September 9, 2019 - James

This weekend, I attended Manchester pride and people from all over the world came together to celebrate and show support. Now, if you don’t know what Pride is, during June, July and August cities across the world come together to celebrate the LGBTQ+ Community. Rainbows explode throughout the streets and especially in the marketing world! 

Although it is nice to see this kind of support from a wide collection of corporations, the real question is, do these companies actually support the LGBTQ+ community? Or, is this just a way to profit off the back of them?

To start with, there is a huge difference between supporting a community and having a brand purpose. Let’s be honest, putting a rainbow on your logo isn’t really showing “support”. Essentially, pride is a still a political event and although we have come so far we have so much further to go – despite people thinking it’s just a party. 

The majority of the brands that say they ‘support’ the community only really show up during the months of Pride. We don’t see any action from these companies when pride is over – which is the sad reality.

What can you do to show your support?

First of all, be vocal about your support. Forget all the buzzwords that companies use these days such as; love is love or gay rights are human rights. Even though these statements are important, throwing them on your merchandise isn’t showing your support to the community.

Truth be told, these companies are putting a rainbow on their products during the months of Pride to capitalise on the LGBTQ+ for corporate gain. Supporting the community means doing so at all times. Especially for relevant causes to the community.

In 2017, the brand Skittles announced they were removing the rainbow form their sweets and packaging, stating that there is only one rainbow that matters. Additionally to this, 2 pence from every pack sold was donated to an LGBTQ+ charity. This year the company took a different approach by hiring four illustrators, designers and artists who identify as LGBTQ+ to create four unique packaging designs for their campaign.

Skittles LGBTQI Designs LGBTQI Skittle Designs 2

 

https://www.designweek.co.uk/issues/8-14-april-2019/skittles-pride-2019-lgbtq-illustrators/

Converse who sell everything from shirts, to hats and of course shoes donated 100% of the proceeds from their pride collection to several organisations in support of the LGBTQ+. This year for the first time Converse included a shoe inspired by the transgender flag consisting of light blue, pink and white. H&M is another brand that supports LGBTQ+. Having a diverse selection of products, 10% of the proceeds from their pride collection was donated to the UN’s Free and Equal campaign. Additionally, every year Absolut bring back their iconic rainbow bottle.
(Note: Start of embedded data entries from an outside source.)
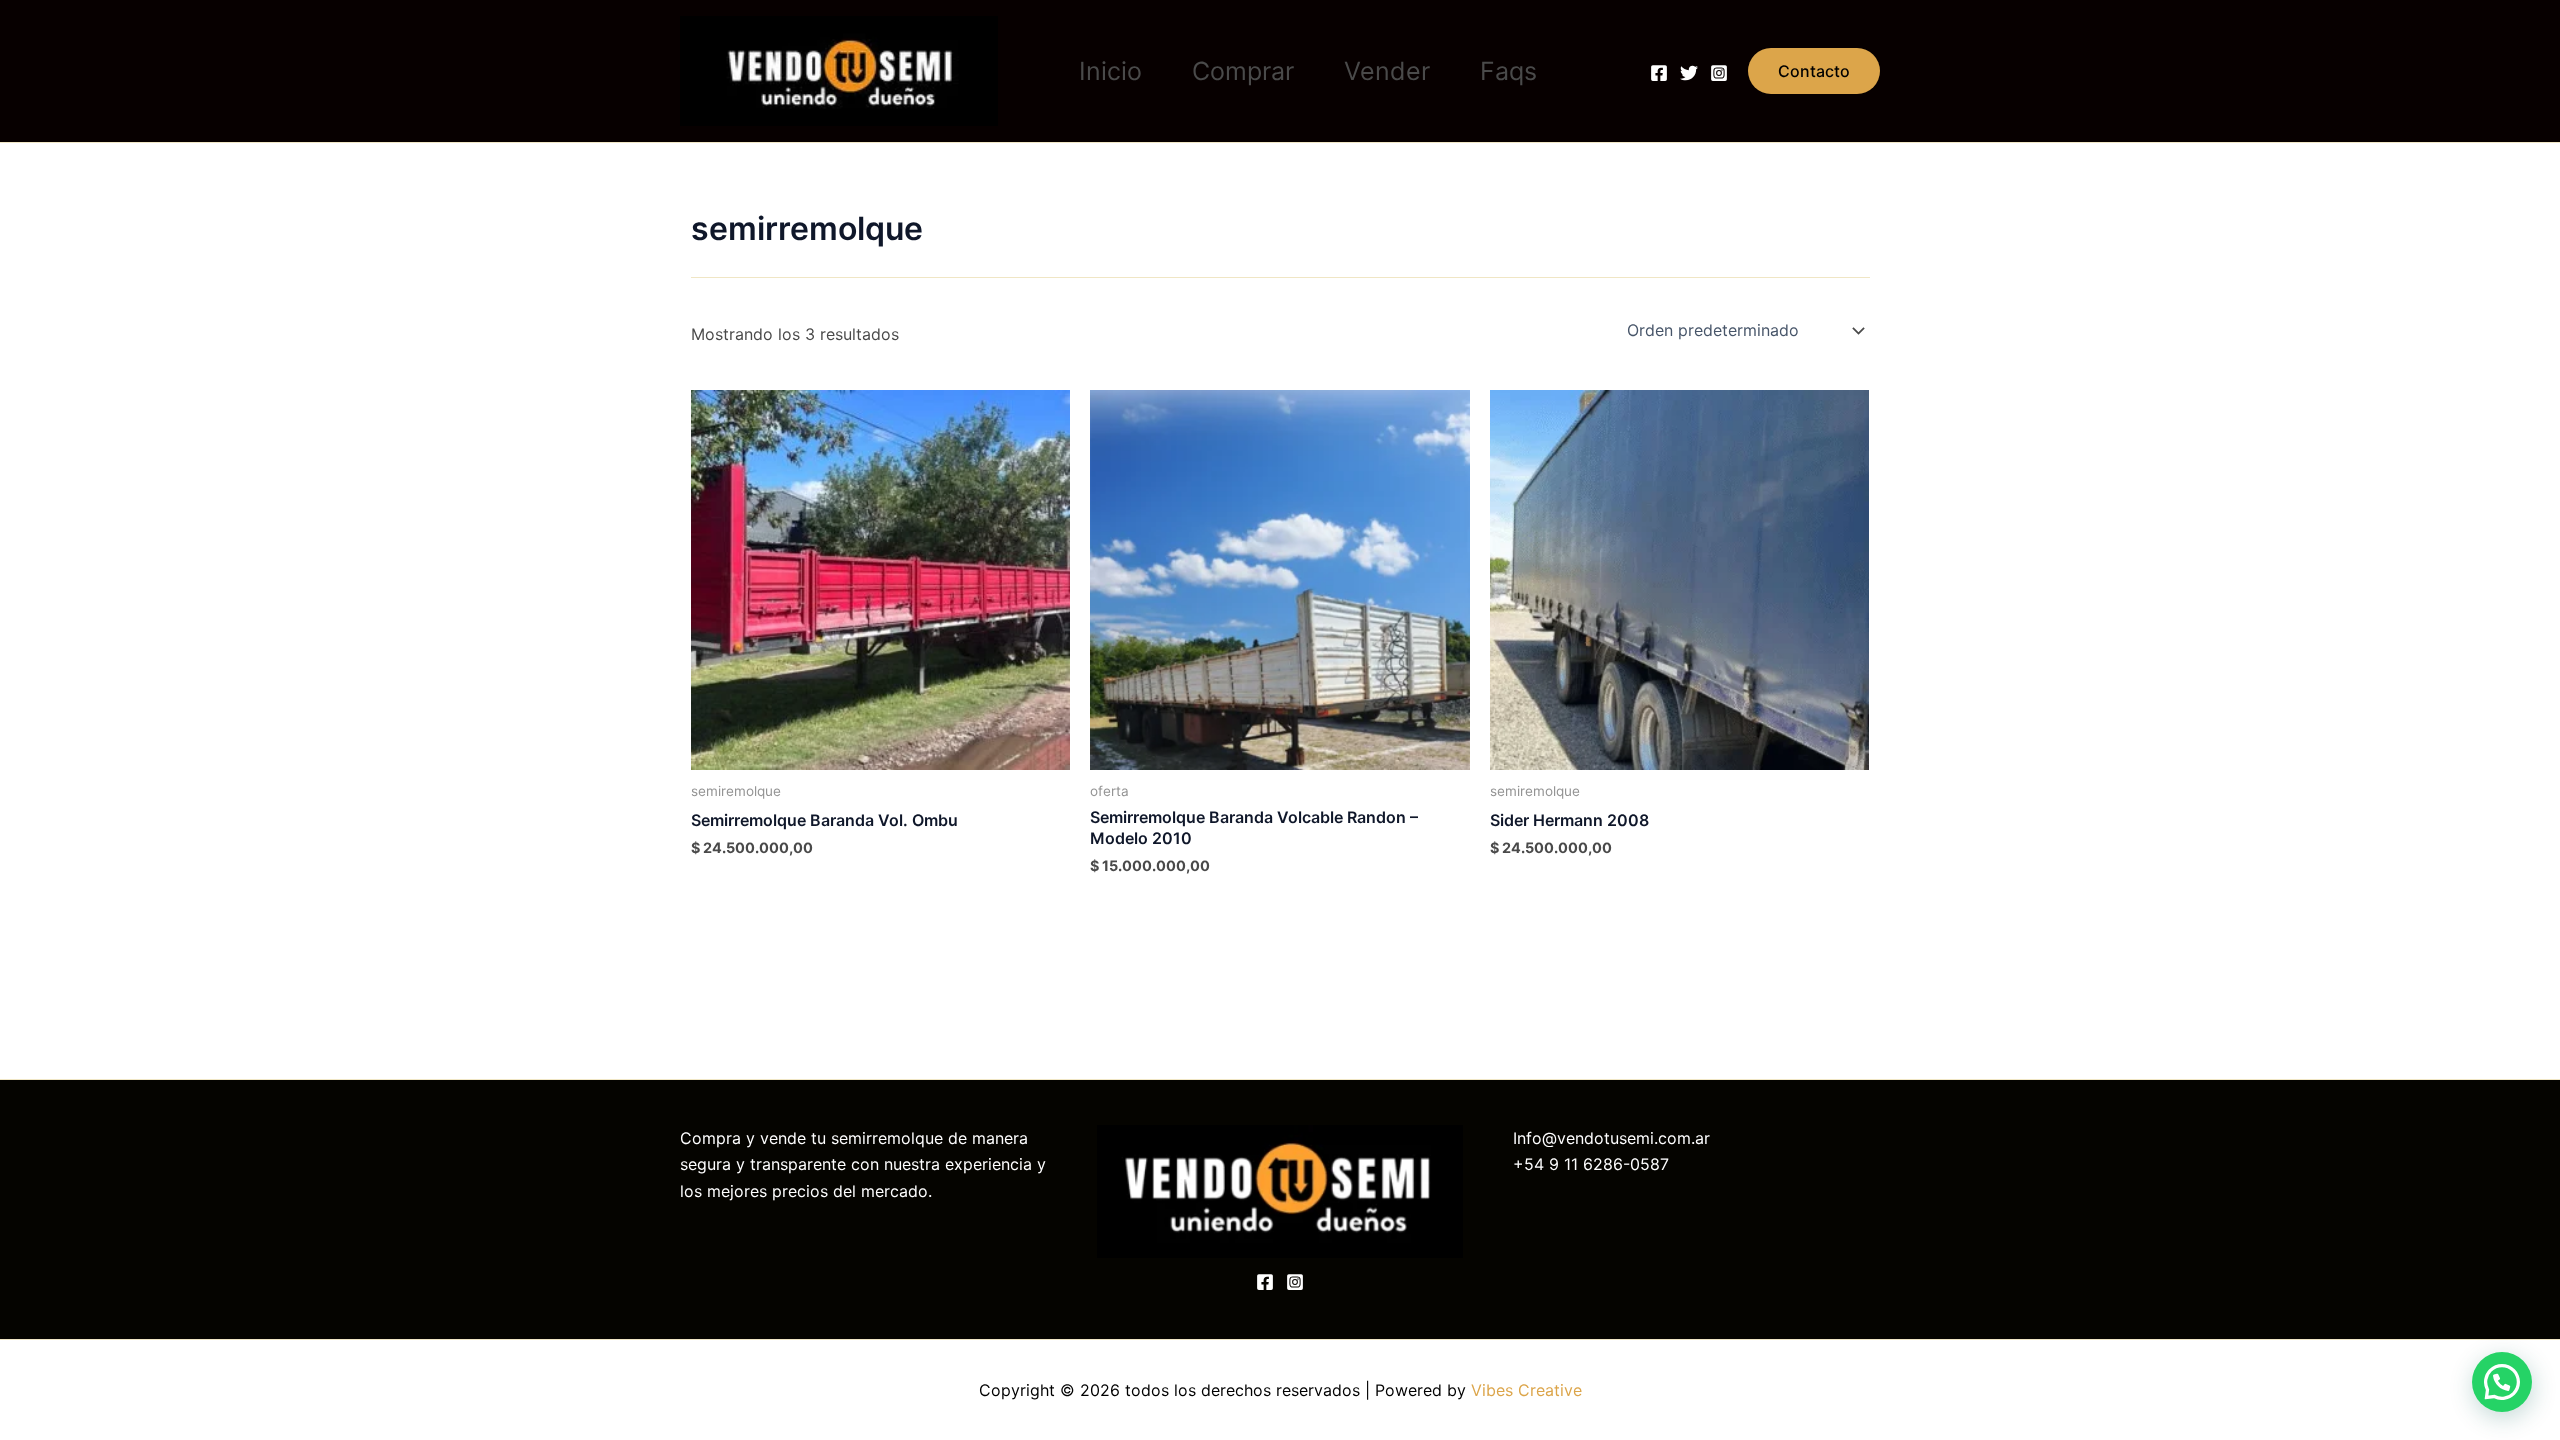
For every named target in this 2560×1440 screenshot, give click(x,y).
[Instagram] (1719, 73)
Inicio (1110, 71)
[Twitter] (1689, 73)
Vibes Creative (1526, 1390)
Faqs (1508, 71)
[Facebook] (1659, 73)
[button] (1814, 71)
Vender (1387, 71)
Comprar (1243, 71)
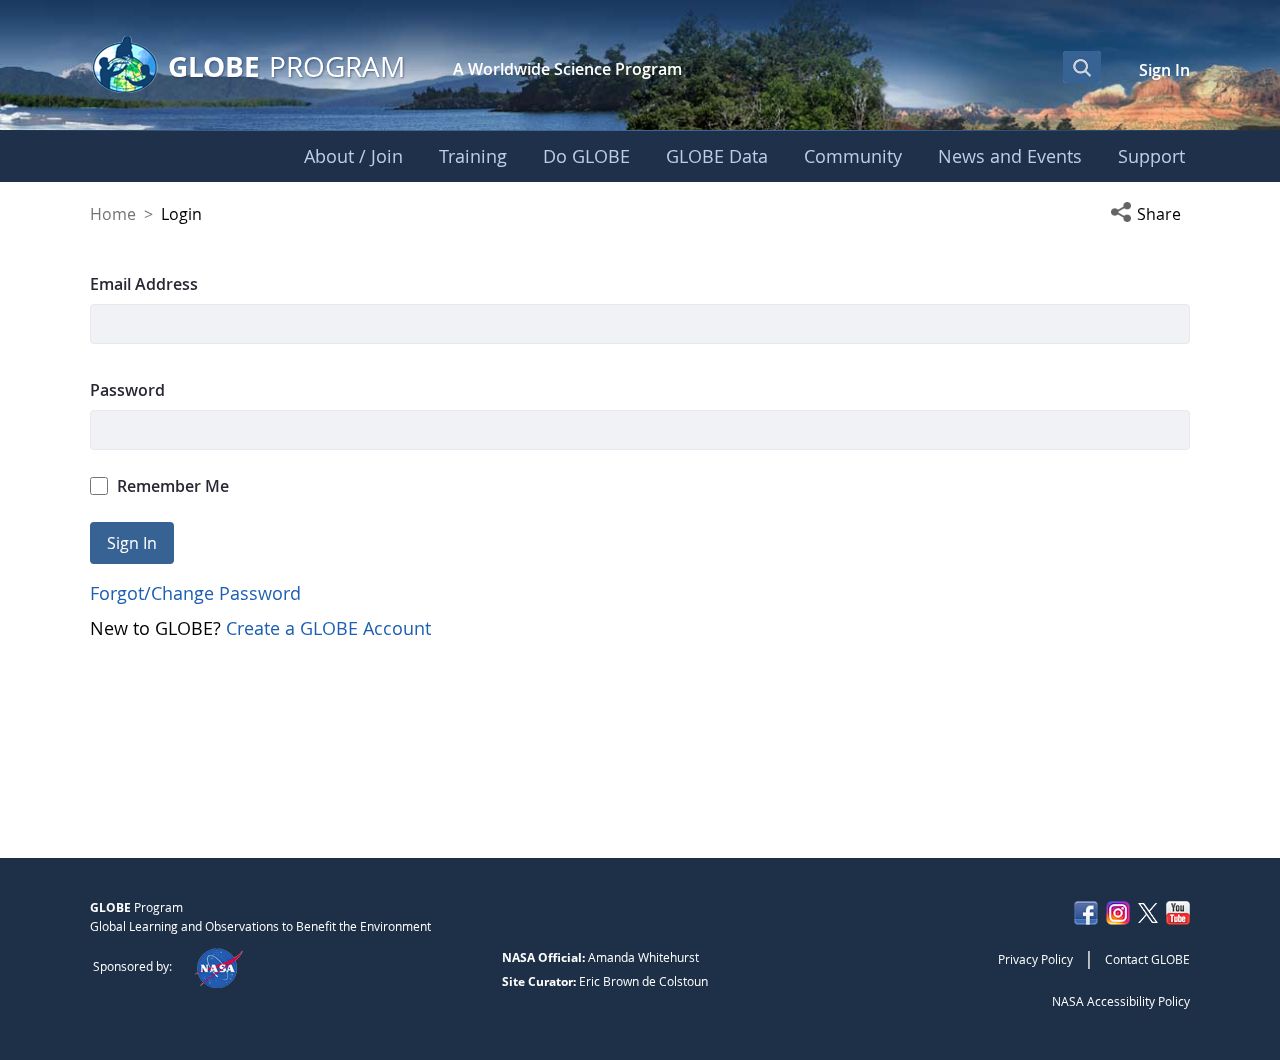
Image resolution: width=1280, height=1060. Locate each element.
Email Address (144, 284)
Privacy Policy (1035, 959)
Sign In (1164, 70)
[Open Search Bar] (1082, 67)
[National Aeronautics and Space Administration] (218, 966)
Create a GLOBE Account (328, 628)
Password (127, 390)
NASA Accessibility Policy (1121, 1001)
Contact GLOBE (1147, 959)
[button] (1150, 214)
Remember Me (173, 486)
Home (113, 214)
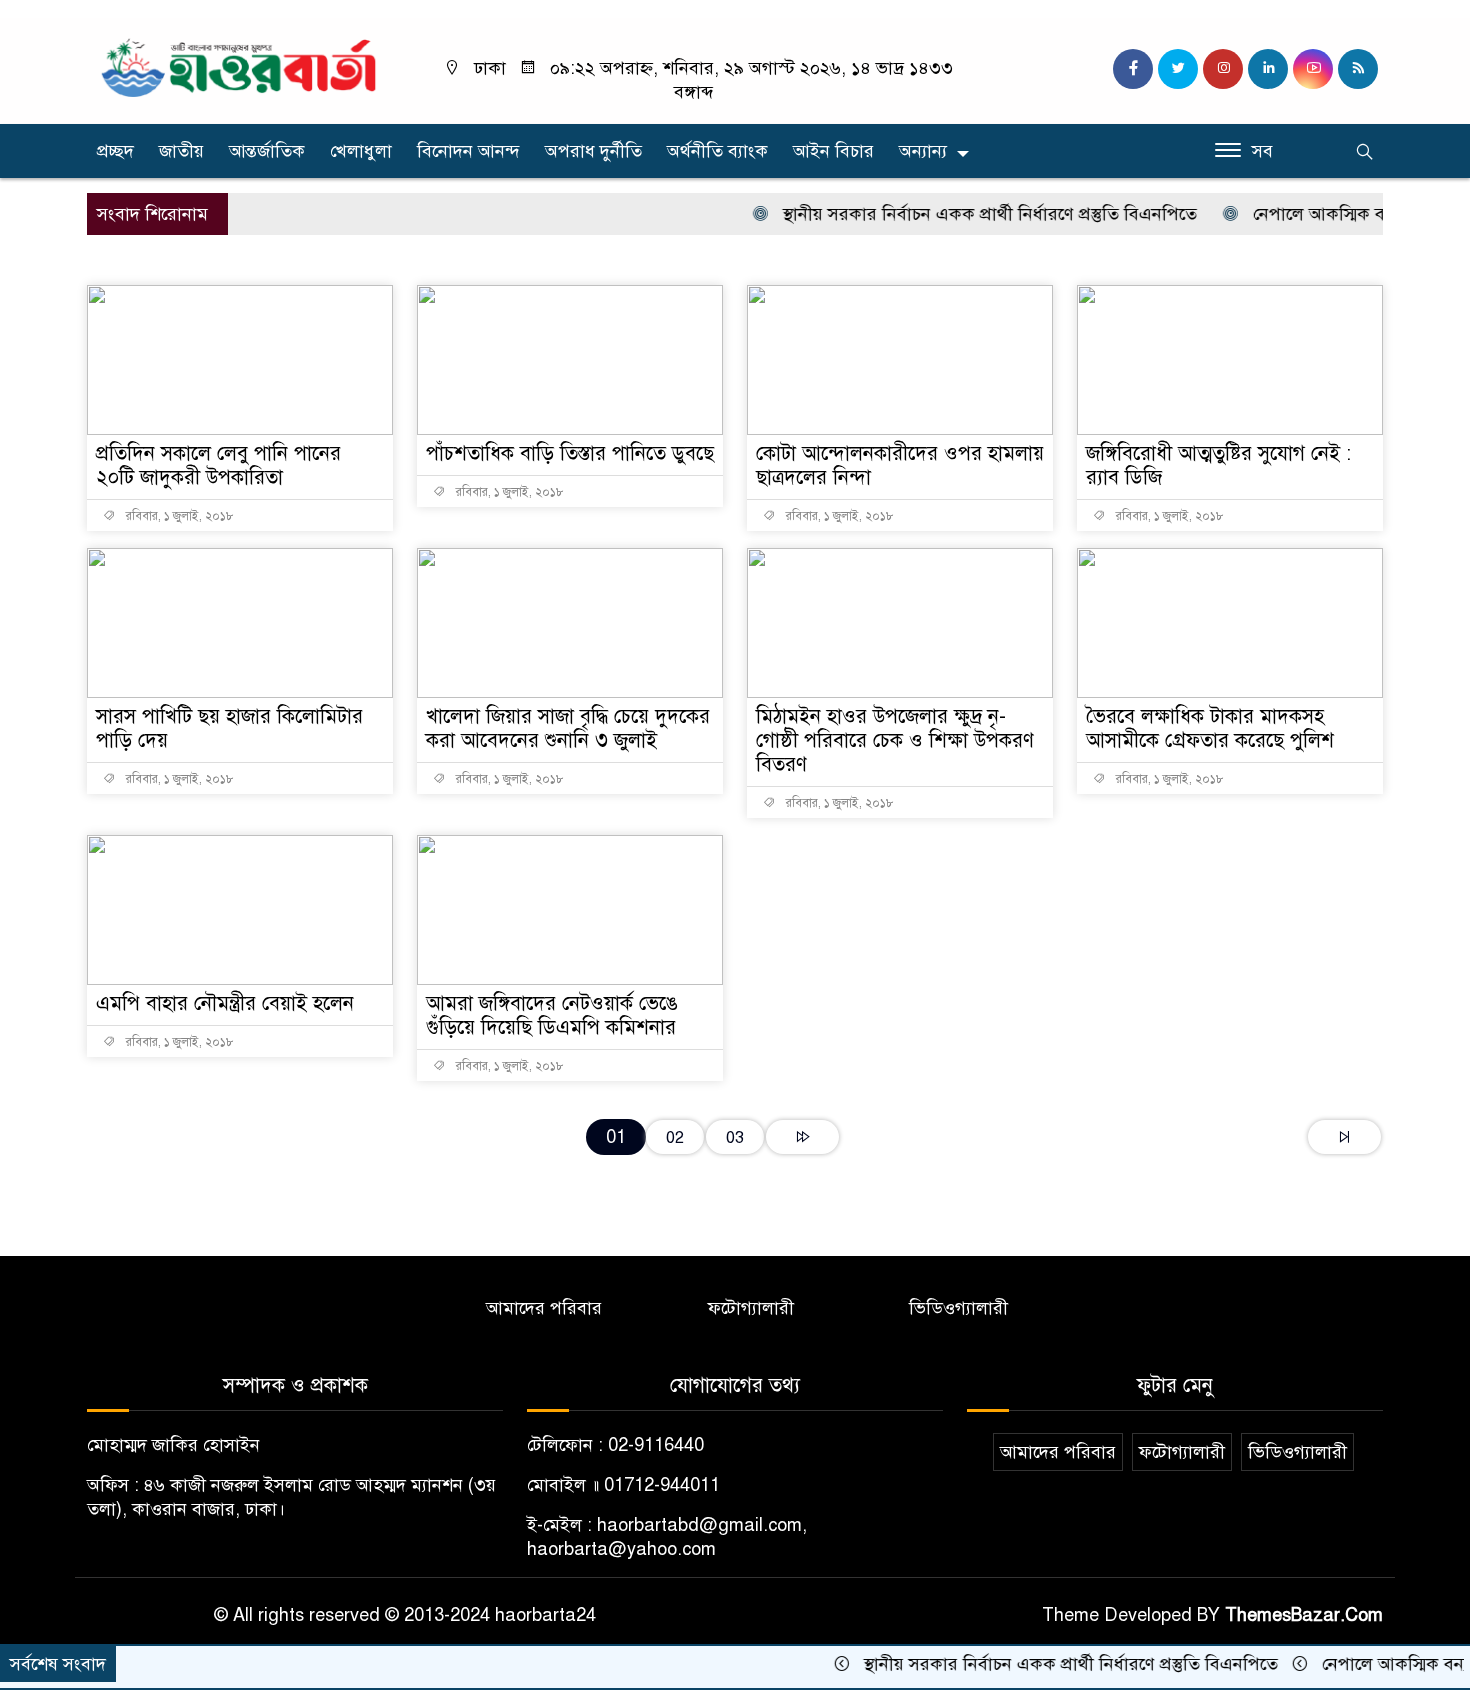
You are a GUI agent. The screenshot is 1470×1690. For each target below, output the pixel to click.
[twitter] (1178, 69)
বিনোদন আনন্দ (468, 151)
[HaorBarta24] (240, 66)
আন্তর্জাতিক (267, 151)
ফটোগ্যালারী (751, 1308)
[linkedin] (1268, 69)
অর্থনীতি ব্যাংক (717, 151)
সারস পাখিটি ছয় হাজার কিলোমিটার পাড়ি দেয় (229, 728)
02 (675, 1137)
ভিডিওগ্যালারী (958, 1308)
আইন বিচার (833, 151)
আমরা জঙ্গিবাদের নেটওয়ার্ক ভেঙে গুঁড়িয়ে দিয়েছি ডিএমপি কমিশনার (552, 1015)
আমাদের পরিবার (544, 1308)
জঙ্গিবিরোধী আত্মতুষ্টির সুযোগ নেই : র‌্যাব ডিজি (1218, 465)
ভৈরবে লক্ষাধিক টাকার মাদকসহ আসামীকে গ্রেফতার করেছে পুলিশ (1210, 728)
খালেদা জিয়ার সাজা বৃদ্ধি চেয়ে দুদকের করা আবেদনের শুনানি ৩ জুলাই (568, 728)
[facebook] (1133, 69)
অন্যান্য (923, 151)
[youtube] (1313, 69)
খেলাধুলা (361, 151)
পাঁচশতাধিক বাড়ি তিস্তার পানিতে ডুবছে (570, 453)
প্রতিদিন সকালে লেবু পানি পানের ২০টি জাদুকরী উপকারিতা (218, 465)
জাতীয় (181, 151)
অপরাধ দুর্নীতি (593, 151)
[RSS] (1358, 69)
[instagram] (1223, 69)
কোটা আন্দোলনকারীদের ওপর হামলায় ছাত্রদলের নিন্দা (900, 465)
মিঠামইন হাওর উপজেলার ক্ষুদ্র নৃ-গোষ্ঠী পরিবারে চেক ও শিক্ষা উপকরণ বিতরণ (895, 740)
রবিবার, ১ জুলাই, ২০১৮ (178, 516)
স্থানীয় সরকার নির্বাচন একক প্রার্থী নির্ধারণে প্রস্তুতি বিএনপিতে (957, 214)
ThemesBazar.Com (1304, 1615)
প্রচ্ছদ (115, 151)
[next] (802, 1137)
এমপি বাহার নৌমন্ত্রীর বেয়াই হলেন (225, 1003)
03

An annual partnership supporting GLAAD’s work accelerating acceptance for the LGBTQ+ community.

One of Absolut’s campaigns called “ Drop of Love” was so powerful and shared an amazing message. Travelling to protests around the world and collecting hate signs, Absolut repurposed the ink to spread a better message, by turning hate into love. 

Absolute Vodka Pride Advertising

https://www.absolut.com/uk/products/absolut-drop/

 

With all that said, major companies have the ability and platform to normalise and show support to a community that doesn’t necessarily get to see themselves represented in the mainstream media. I am fully aware that some companies may not have the means to run a global campaign, but by showing that you support the LGBTQ+ throughout the year and not just ahead of Pride you could portray more meaningful messages.